(Stored records)

###

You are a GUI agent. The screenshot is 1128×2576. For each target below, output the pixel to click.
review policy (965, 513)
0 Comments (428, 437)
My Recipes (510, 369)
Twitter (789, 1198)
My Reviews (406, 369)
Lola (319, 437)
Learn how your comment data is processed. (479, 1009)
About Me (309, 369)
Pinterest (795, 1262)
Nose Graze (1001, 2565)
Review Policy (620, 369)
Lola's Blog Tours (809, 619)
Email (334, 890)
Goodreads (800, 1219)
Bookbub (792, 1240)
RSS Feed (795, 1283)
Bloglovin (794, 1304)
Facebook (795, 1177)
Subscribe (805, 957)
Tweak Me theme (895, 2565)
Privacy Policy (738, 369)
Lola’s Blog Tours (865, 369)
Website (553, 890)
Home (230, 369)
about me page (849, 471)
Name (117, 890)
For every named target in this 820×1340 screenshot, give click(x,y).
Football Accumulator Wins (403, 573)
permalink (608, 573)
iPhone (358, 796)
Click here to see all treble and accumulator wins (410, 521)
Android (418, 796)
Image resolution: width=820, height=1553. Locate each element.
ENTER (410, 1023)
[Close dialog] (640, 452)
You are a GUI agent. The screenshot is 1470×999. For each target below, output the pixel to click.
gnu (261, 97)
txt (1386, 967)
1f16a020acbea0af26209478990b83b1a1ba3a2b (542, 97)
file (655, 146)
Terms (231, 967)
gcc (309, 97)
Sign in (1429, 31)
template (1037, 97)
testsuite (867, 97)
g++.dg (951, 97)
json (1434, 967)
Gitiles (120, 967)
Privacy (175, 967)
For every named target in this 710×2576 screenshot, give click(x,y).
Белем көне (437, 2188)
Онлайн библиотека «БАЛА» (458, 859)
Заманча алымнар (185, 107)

###

WORK REQUEST – Each line in the data above either holds "target" or does not. State how many do, as a bare number.

EXERCISE SOLUTION – 4